- [Description of the task]
Locate, in the data below, the line that contains "Task: Click the blue 快閃靈感 tag" and the line that contains "This screenshot has height=780, width=1209."; reproduce exactly those two lines and every line between them, nothing more.
(Beginning of Dataset records)
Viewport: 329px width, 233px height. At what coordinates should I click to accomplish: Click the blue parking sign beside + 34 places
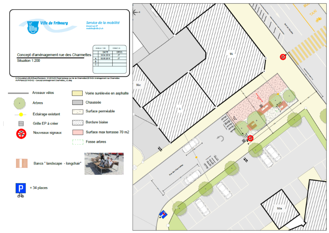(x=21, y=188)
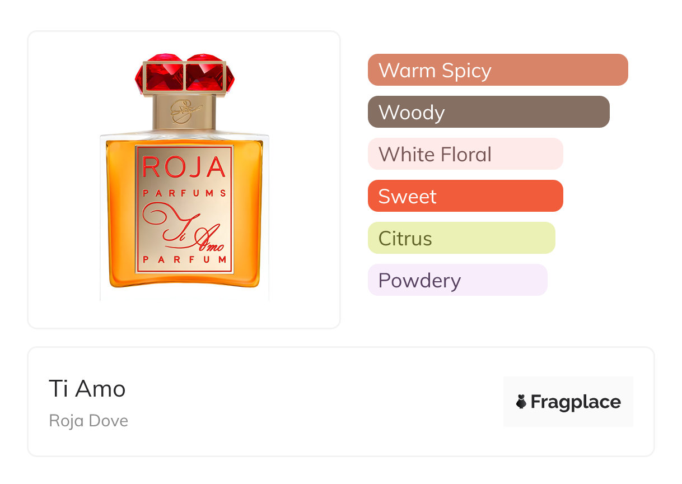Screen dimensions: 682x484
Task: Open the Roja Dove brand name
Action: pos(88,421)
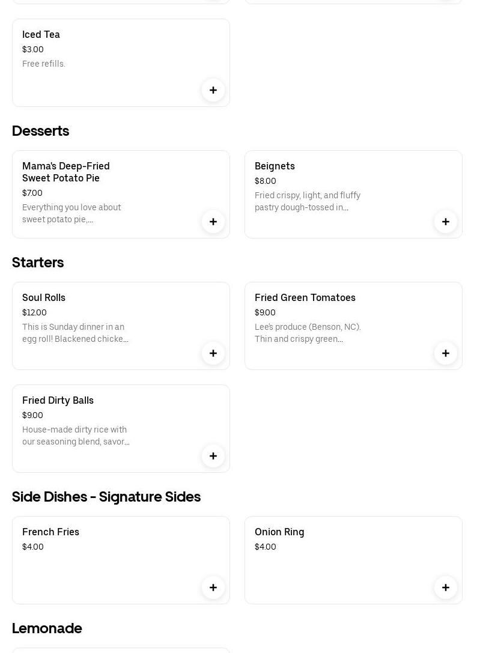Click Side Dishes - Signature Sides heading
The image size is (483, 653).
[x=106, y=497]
(End of Dataset records)
(Beginning of Dataset records)
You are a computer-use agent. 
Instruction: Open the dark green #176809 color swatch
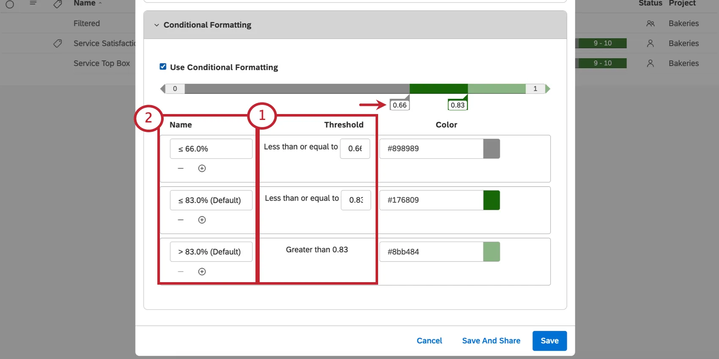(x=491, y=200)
(End of Dataset records)
(Beginning of Dataset records)
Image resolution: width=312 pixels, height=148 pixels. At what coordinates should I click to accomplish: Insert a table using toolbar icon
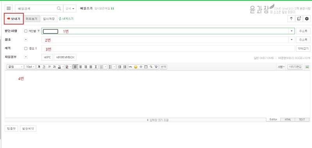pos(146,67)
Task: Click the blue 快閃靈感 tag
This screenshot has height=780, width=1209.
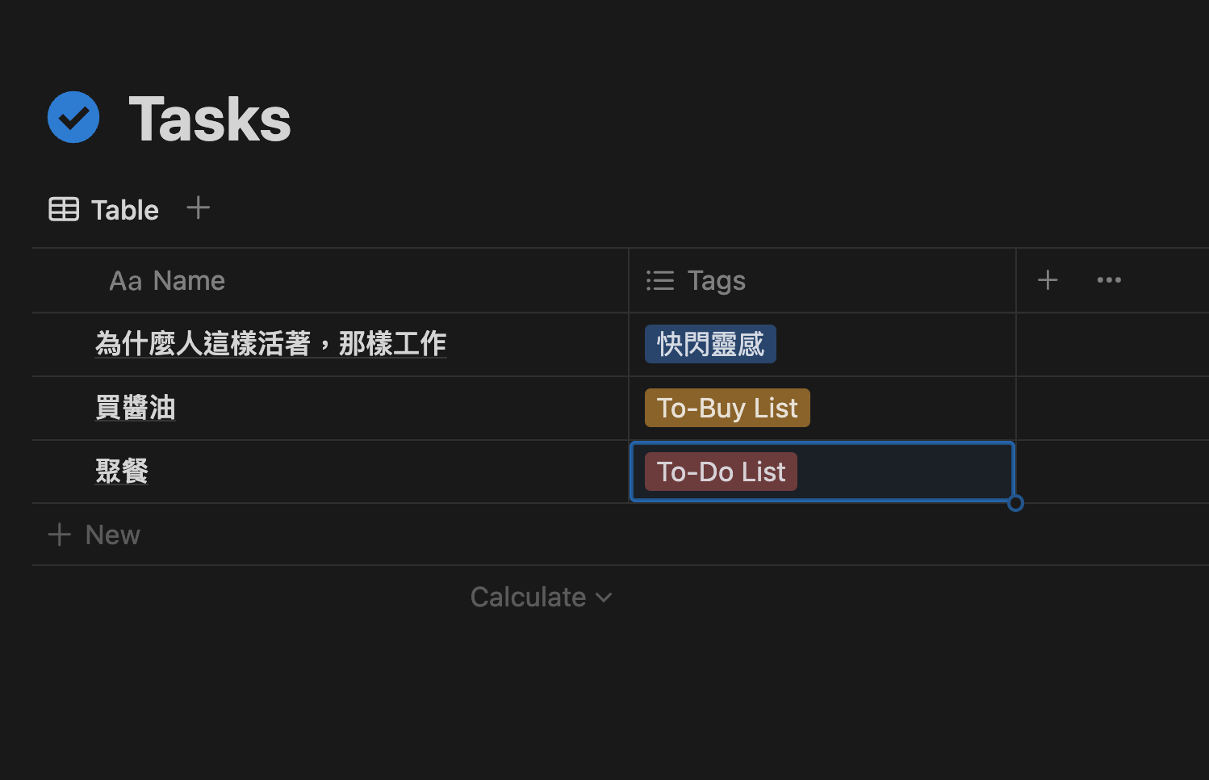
(End of Dataset records)
- [Answer for the task]
Task: Click the blue 快閃靈感 tag
This screenshot has height=780, width=1209.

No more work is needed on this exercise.